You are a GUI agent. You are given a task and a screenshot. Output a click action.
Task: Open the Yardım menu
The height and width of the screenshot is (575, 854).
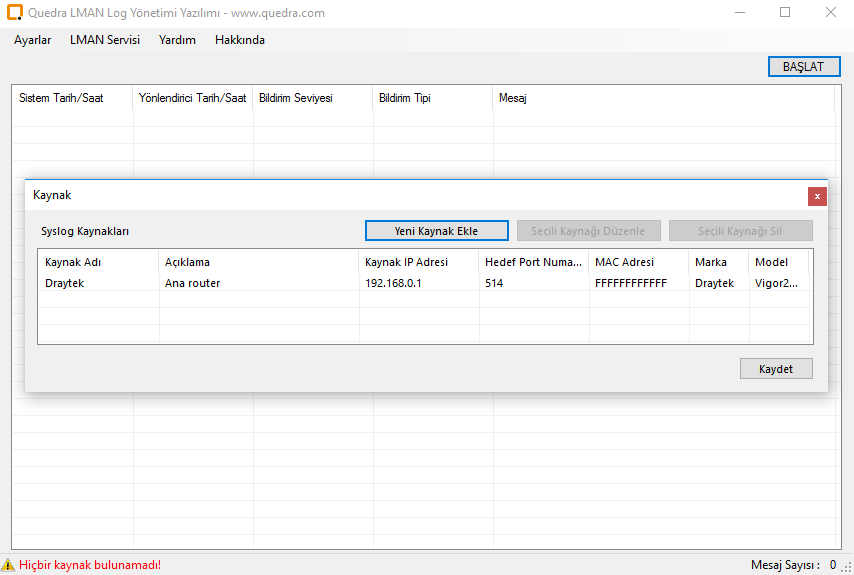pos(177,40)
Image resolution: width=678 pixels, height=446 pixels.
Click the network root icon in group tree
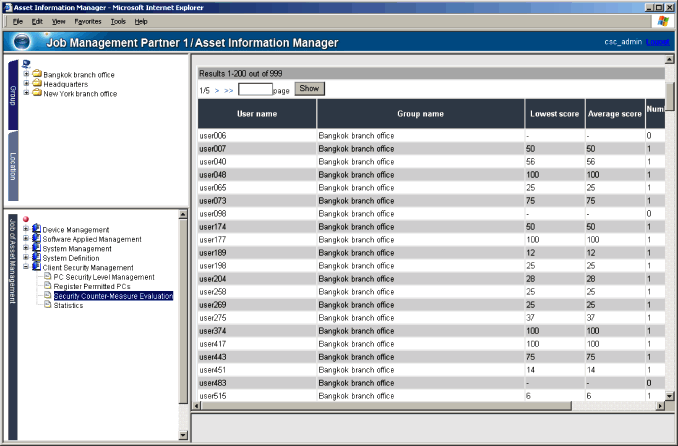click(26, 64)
◆ ◆ ◆ ◆ ◆
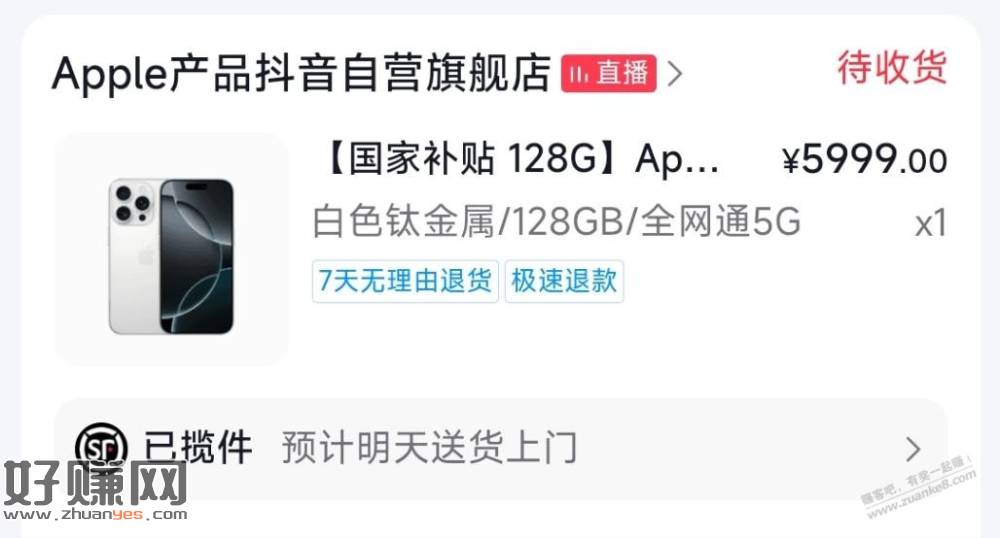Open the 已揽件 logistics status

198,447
◆ ◆ ◆ ◆ ◆
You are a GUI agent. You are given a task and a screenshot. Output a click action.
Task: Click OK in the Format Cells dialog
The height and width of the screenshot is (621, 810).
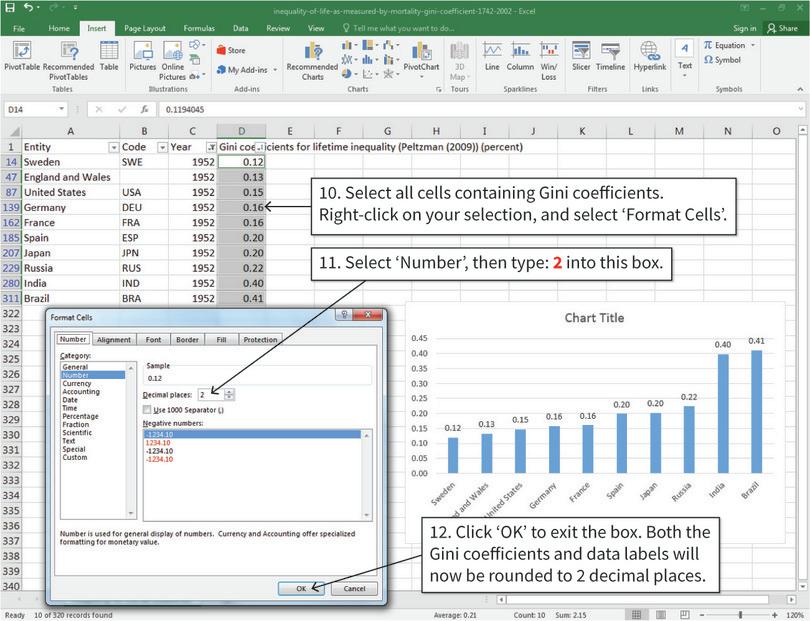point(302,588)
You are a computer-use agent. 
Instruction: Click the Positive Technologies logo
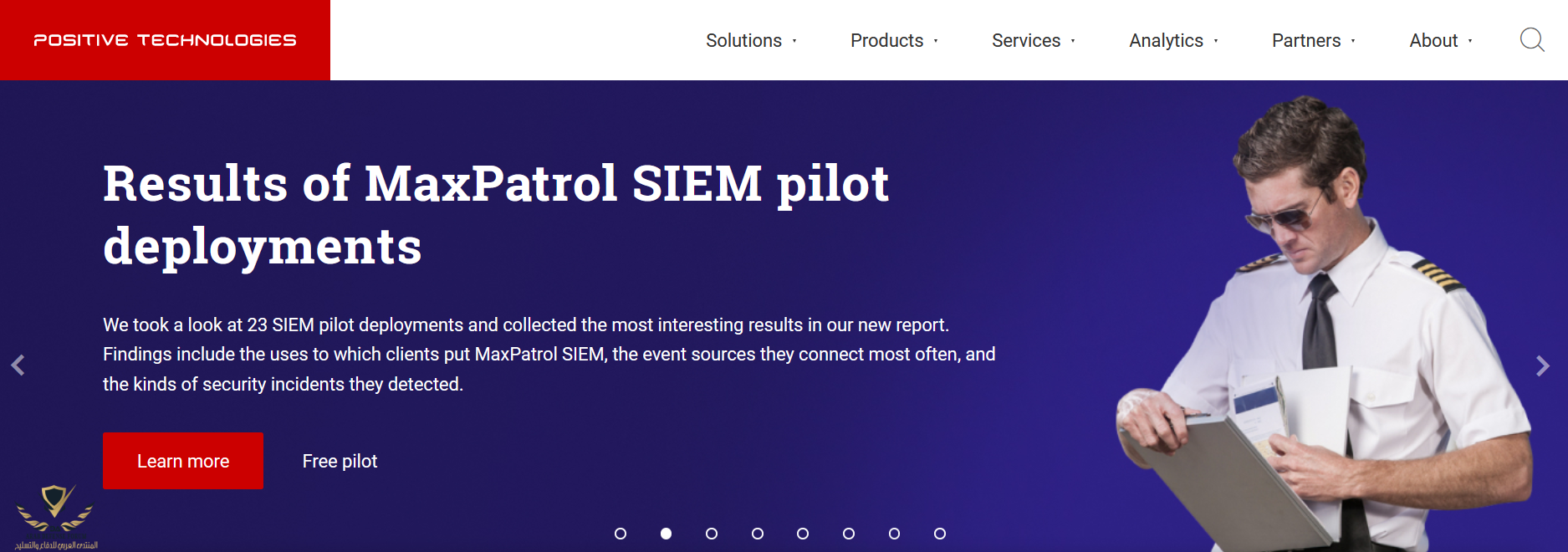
◆ ◆ ◆ ◆ ◆
* **Required action**
Above, find the line holding "The height and width of the screenshot is (621, 810)." and the line holding "Instruction: Click the". Print exactly those two lines and every line between them, but no pictures.

* **Answer area**
The height and width of the screenshot is (621, 810).
point(302,588)
You are a computer-use agent. 
Instruction: Click the Positive Technologies logo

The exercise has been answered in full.